APB Interconnect Operations

Based on the APB protocol, a successful APB transfer starts with asserting a group of APB signals such as PSEL, PWRITE, PADDR, PWDATA, PWDATA_PAR, PSTRB, and PSTRB_PAR. The PENABLE signal needs to assert at 1 clock cycle after asserting these signals. All these signals need to maintain their states throughout the entire transfer. The assertion of PREADY from the slave indicates that the active APB request is completed and marks the end of the APB transfer. At the end of the APB transfer, the master needs to de-assert the PENABLE signal and may change the signal state of PSEL, PWRITE, PADDR, PWDATA, PWDATA_PAR, PSTRB, and PSTRB_PAR for the next APB transfer (or no APB request).

The assertion of apb_eval signal indicates that the APB Interconnect core is in an EVALUATION state, where it evaluates all available assertions of PSEL from any master. It then decides and selects which master to be granted the APB request based on the selected priority.

To comply with the APB protocol, the APB Interconnect core evaluates the granted master's PENABLE at 1 clock cycle after the assertion of the master's PSEL, to determine the start of the APB transfer. There are two situations:
  • If the granted master's PENABLE is 1, it marks the start of APB transfer, where the APB Interconnect core exits the EVALUATION state to enter the TRANSFER state. Concurrently, the grant_o signal updates to indicate which master is being granted a request.
  • If the granted master's PENABLE is 0, there is no APB transfer. The apb_eval signal maintains 1, but the APB Interconnect core starts to evaluate the master of next priority. If the master of the next priority fulfills the PENABLE criteria, the APB Interconnect core exits the evaluate state and updates grant_o. Otherwise, the APB Interconnect core stays in the EVALUATION state and moves to the master of next priority.
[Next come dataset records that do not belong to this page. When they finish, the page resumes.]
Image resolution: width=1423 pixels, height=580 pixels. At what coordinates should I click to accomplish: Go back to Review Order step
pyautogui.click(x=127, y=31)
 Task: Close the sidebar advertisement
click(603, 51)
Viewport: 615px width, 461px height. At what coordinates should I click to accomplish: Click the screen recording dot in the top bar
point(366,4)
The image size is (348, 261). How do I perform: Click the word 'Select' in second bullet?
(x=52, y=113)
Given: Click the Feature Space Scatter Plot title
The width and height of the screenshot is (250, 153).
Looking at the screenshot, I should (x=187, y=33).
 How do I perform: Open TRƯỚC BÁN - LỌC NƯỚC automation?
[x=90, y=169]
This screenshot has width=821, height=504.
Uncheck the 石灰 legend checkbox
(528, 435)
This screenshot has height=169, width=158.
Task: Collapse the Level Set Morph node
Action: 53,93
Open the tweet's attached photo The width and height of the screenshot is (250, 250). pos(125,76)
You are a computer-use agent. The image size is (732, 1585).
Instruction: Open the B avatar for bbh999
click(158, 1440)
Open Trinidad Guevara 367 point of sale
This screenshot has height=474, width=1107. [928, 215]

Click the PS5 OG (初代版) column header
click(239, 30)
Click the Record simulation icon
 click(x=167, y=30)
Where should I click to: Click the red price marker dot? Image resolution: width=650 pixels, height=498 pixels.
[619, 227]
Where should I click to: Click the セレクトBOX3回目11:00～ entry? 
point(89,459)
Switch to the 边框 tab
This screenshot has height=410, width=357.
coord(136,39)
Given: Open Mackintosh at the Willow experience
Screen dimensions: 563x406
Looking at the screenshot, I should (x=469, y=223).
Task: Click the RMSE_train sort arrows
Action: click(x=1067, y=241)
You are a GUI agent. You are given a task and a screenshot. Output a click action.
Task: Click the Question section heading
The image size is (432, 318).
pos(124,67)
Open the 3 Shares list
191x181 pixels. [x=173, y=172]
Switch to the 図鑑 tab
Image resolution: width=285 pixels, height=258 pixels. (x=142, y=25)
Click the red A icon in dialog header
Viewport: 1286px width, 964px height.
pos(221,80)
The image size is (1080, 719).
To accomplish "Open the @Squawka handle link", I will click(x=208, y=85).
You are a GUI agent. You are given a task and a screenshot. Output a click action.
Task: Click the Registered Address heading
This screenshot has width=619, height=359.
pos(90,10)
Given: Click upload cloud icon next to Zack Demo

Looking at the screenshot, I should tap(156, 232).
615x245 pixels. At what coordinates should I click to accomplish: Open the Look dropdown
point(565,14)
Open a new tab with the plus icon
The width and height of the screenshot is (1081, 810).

The assertion of PREADY from the slave indicates the end of active APB transfer. If the slave does not assert PREADY, the APB Interconnect core continues to wait since there is no timeout mechanism in the APB Interconnect core. When this occurs, you may need to reset this deadlock by asserting the rst_n.

Tip: You may implement an independent timeout mechanism to determine whether a deadlock has occurred and to decide when to perform the reset.